Understanding Fertility Medications
In a perfect world, conception would be a breeze, and outside interventions would be unnecessary. But in reality, many women and couples turn to fertility specialists to diagnose underlying conditions that might impact fertility and get assistance in conceiving. A common option is to prescribe fertility medications to aid in the process. And while the medicines are incredibly effective at helping in conception, side effects can occur. Find out what to expect if a fertility specialist prescribes medications.
Medications vs hormones
Depending on the underlying cause of a woman’s infertility and the course of action planned, a physician may either prescribe medications or hormones. Medications usually aid in boosting ovulation and are often prescribed for women with irregular ovulation. But suppose a woman plans to undergo artificial insemination by intrauterine insemination (IUI) or in vitro fertilization (IVF). In that case, a doctor may also prescribe the hormone progesterone and various ovulation drugs that either suppress, trigger or encourage the release of multiple eggs.
Common side effects
The medications prescribed for fertility often target hormonal imbalances to prepare a woman’s body for conception. As a result, women often experience side effects. Common fertility medication side effects include:
- Mood swings
- Anxiety or depression
- Physical discomfort including nausea, vomiting, headaches, cramps, and breast tenderness
- Multiple births
- Higher risk of miscarriage
The risk for ovarian hyperstimulation syndrome
Ovarian hyperstimulation syndrome (OHSS) is a condition most commonly seen in women taking injectable hormones to prepare for artificial insemination. The condition is characterized by enlarged ovaries and increased fluids in the abdomen. For most women, the condition is mild. In one percent of cases, severe complications can arise. In addition to the common symptoms listed above, OHSS can cause rapid weight gain, dehydration, issues with the kidneys, blood clots, and even ovarian twisting. While the condition is temporary, severe forms may require hospitalization so that the patient can be closely monitored through recovery.

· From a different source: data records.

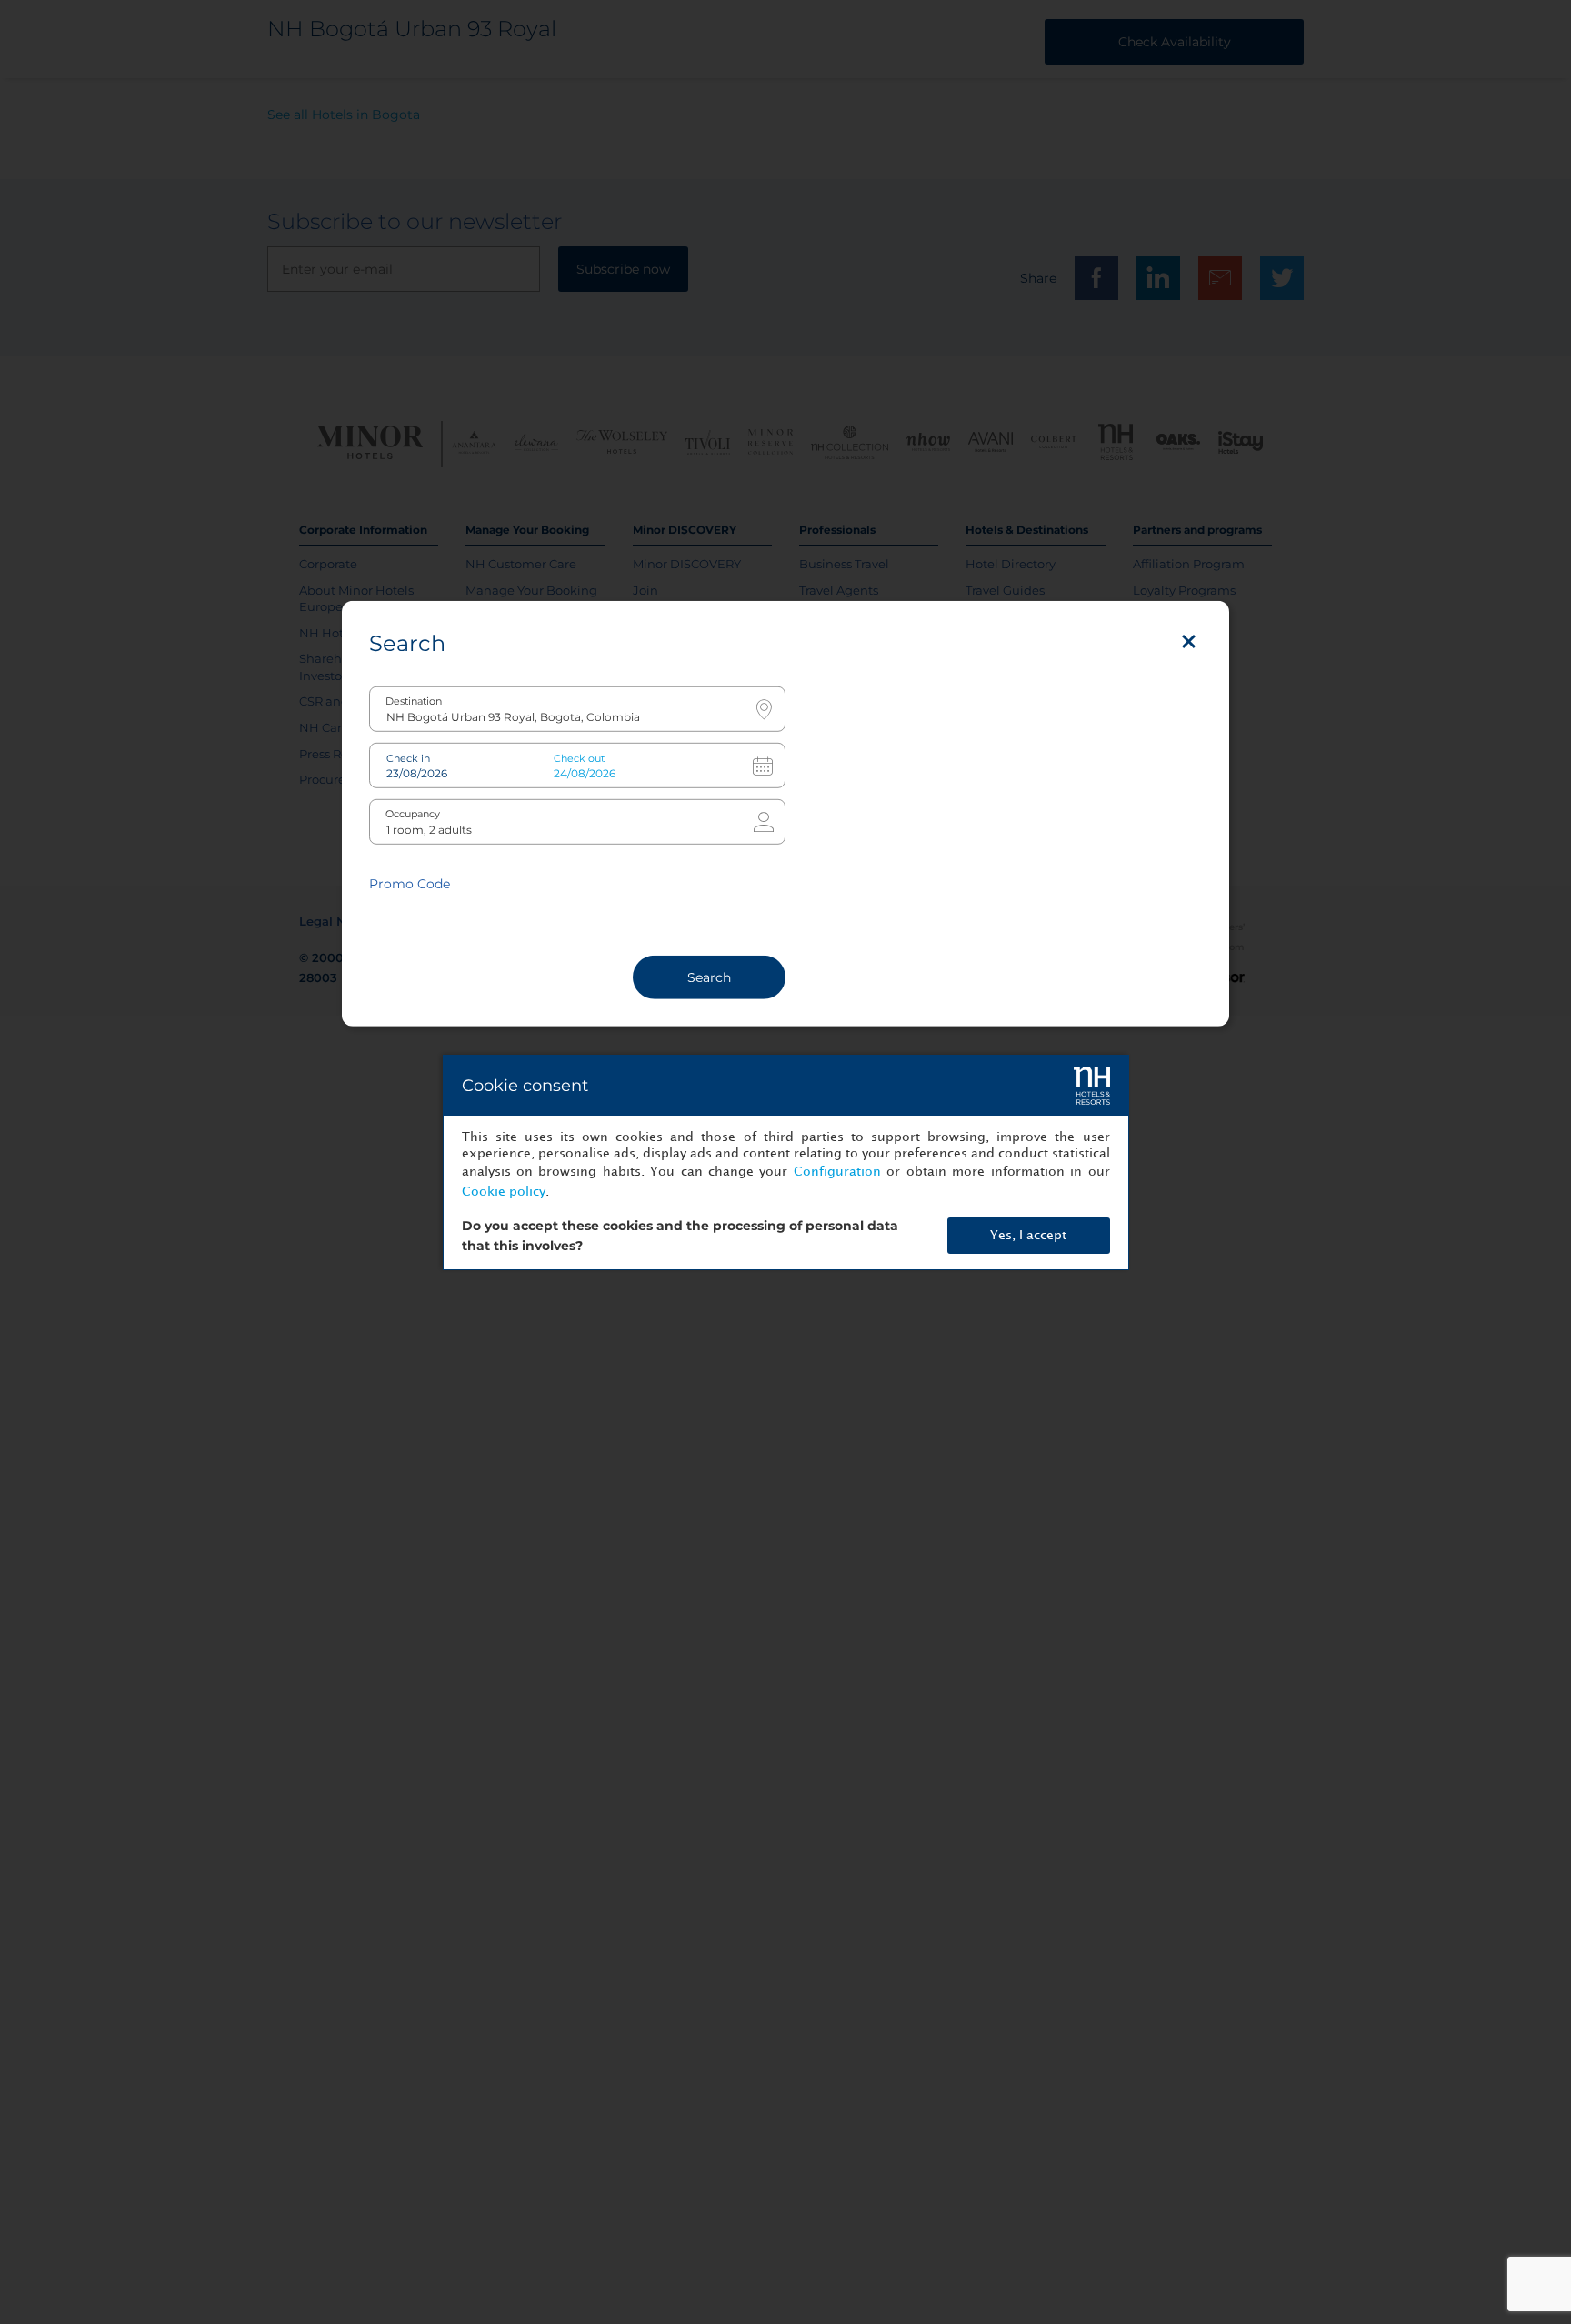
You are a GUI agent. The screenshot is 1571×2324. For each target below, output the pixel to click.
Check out (579, 758)
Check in (408, 758)
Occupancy (412, 813)
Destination (413, 700)
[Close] (1189, 641)
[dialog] (786, 1162)
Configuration (837, 1171)
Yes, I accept (1028, 1235)
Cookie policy (503, 1191)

Speak with a healthcare provider
Fertility medications can be incredibly effective for women or couples who are desperately trying to conceive and have struggled to do so naturally. However, the medications aren’t without risks. While most women will have mild symptoms that are simply an inconvenience, others may be in the minor percentile that experience more adverse reactions. Before beginning any fertility treatment plan, women should speak with a healthcare provider to fully understand the process, any prescribed medications, and potential associated side effects to make an informed decision.